I should not have intruded upon the time of the House but for the remarkable speech of the hon. Member for Burnley (Mr. Rylands). His manner of viewing the majority of the House is quite different when the majority happens to be a Liberal one from that which he adopts when the majority is composed of Members who now sit on this side of the House. When the Conservatives were in Office, the hon. Member was fond of speaking of them as a tyrant majority, who did not represent the people of England; but now that the Liberal Party are in a majority he sees everything from a couleur de rose point of view, and does nothing but express his gratitude to them for throwing over the measure they are now abandoning, endeavouring all the while to throw the blame upon another Assembly. It seems to me that the Government were only too anxious to get rid of these puny measures, or, as some hon. Members have characterized them, those "miserable measures." Personally, I should be very sorry to apply those words to them; but I must allude to the extreme despotic tone which has been assumed by the Liberal Government. The hon. Gentleman who has just sat down alluded to the coercion under which Ireland is at present suffering. No doubt, Ireland is suffering from coercion; but, if she is, it is not for want of provocation, for it was the action of a certain section of the people of that country which brought about the coercion of which they now complain. But I deny that this House has been guilty of anything that would justify the act of coercion it is now threatened with. A fresh Session is to be appointed for the latter part of the year, and during that Session we are told that no measures will be allowed to be brought forward, and that the House will consider nothing except what the Government chooses.

MR. GLADSTONE

No.

MR. MACARTNEY

I certainly heard the right hon. and learned Gentleman the Home Secretary say so.

SIR WILLIAM HARCOURT

I said that, so far as the Government were concerned, they would promote and encourage no legislation except what was necessary for settling the question of the franchise.

> Data block
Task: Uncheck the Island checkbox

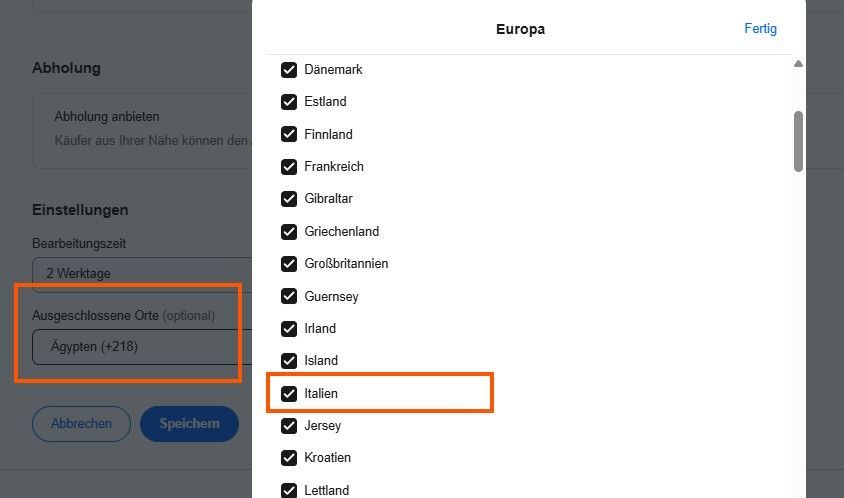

> Task requirements
Continue the House of Commons debate on the autumn franchise session from its last speech.

> Final answer
MR. MACARTNEY

The words of the right hon. and learned Gentleman were—"We cannot and will not allow any other Business to be brought in."

SIR WILLIAM HARCOURT

No.

MR. MACARTNEY

If I misquote the right hon. and learned Gentleman, I shall be glad to be corrected. I certainly understood him to say that no Government Business, except the Franchise measure, would be undertaken; and I suppose if any hon. Member on this side of the House were to introduce a Bill, or to endeavour to press one forward, he would be looked upon as an Obstructive. May I ask whether, if allusions are made to Egypt or South Africa, or other matters which interest the public, it will be regarded as Obstruction, and that nothing will be considered except this darling pet of the Government—the Franchise Bill? It is just possible that the next Session may be brought to an end without a Franchise Bill being carried. If so, when a third Session is summoned, is it the intention of the Government that no Bill of any kind shall be introduced until the Franchise Bill is passed? The Government certainly appear to be acting as if they had the ball at their feet, and they are treating with complete contempt all those who do not agree with them.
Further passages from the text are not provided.